__Problem requirements__. Scan the data below for the string "computer". Show every line where it turns up.

__Study material__.

-=-=-=-=-

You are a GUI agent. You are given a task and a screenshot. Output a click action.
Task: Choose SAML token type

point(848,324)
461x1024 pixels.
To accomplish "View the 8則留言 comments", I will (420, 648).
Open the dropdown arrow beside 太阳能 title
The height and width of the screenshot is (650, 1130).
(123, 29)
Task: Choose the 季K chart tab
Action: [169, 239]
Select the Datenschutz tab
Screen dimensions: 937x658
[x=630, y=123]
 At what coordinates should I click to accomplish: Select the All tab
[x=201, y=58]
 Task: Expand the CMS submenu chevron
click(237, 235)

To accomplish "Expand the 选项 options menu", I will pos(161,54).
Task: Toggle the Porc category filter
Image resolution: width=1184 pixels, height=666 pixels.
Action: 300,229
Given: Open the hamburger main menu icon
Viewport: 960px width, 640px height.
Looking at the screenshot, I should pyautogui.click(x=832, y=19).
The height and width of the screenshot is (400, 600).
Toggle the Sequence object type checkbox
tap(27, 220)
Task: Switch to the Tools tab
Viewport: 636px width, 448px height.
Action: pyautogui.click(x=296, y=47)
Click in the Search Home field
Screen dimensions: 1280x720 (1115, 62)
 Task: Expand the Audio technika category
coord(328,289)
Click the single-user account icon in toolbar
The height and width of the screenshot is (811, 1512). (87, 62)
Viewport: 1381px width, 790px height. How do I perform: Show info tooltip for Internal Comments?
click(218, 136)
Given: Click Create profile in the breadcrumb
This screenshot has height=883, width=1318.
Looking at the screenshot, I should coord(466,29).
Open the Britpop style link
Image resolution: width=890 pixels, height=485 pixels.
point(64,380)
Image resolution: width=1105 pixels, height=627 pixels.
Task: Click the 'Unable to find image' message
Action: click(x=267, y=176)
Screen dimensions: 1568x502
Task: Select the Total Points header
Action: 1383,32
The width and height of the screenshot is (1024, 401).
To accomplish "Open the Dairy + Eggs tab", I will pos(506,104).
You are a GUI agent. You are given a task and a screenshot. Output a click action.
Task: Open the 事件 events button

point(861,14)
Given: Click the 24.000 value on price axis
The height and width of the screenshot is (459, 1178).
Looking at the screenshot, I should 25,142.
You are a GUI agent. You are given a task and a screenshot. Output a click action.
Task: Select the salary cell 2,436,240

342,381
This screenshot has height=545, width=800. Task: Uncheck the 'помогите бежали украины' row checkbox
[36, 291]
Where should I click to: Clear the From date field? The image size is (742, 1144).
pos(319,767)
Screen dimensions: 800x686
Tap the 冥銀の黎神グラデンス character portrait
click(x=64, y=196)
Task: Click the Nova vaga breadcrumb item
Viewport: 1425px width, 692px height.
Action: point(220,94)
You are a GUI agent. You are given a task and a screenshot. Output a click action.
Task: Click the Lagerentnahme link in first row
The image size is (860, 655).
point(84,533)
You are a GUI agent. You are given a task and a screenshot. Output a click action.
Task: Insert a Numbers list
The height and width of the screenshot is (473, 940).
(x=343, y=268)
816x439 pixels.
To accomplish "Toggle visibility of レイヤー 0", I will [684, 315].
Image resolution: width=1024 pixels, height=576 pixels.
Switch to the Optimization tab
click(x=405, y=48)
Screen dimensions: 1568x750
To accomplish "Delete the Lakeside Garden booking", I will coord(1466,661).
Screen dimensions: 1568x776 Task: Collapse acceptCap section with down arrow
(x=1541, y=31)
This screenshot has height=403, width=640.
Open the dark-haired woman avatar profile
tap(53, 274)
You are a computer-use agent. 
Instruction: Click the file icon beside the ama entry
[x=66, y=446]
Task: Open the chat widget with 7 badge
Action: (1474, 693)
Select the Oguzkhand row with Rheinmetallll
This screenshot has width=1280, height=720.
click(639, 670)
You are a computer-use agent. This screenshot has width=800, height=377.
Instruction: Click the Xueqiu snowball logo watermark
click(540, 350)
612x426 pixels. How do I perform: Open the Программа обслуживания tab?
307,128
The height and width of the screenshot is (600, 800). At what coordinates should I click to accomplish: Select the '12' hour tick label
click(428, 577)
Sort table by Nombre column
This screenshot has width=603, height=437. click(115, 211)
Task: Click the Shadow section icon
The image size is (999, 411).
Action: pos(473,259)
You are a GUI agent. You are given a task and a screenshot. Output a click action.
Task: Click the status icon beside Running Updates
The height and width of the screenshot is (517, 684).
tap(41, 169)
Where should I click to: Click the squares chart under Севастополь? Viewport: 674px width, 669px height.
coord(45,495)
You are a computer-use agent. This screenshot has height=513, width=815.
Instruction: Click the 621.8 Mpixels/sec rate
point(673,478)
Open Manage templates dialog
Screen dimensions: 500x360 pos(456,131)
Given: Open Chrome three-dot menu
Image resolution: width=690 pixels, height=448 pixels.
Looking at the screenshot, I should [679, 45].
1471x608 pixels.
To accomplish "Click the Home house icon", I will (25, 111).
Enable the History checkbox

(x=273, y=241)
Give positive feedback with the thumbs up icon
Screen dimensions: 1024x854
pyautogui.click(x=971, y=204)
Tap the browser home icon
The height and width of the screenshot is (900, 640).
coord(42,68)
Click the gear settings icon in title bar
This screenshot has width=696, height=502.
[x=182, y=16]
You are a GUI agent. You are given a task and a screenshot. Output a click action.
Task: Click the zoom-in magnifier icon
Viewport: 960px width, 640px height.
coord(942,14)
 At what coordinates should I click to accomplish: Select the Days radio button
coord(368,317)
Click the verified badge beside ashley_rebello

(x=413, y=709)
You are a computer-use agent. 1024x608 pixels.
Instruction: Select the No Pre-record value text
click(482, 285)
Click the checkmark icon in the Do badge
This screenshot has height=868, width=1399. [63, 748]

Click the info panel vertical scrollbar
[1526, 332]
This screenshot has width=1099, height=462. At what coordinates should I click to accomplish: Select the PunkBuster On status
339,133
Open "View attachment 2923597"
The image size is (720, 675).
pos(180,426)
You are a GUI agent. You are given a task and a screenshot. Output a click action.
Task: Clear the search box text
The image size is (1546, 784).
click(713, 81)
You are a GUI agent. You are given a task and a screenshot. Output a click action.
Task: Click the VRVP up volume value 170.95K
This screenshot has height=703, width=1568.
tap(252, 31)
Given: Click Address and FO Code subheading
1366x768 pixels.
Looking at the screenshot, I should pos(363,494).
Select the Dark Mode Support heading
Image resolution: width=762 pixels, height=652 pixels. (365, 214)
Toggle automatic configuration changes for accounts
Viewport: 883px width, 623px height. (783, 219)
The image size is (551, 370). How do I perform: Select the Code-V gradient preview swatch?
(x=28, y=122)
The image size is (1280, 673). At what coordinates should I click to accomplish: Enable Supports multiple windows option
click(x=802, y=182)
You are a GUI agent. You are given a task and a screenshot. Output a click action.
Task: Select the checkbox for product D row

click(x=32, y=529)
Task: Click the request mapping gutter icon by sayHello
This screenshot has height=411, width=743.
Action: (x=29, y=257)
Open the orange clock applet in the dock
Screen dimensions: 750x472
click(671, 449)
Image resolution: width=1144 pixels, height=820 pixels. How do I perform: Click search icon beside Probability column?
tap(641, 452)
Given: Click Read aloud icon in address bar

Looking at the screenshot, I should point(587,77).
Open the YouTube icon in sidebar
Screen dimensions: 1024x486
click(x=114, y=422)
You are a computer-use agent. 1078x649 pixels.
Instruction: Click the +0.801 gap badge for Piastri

-=-=-=-=-

__Finished task__.
You are a computer-use agent. 
You are a computer-use agent. This screenshot has width=800, height=377.
You are a computer-use agent. This screenshot has height=513, width=815.
You are a computer-use agent. 1024x608 pixels.
You are a computer-use agent. 1078x649 pixels.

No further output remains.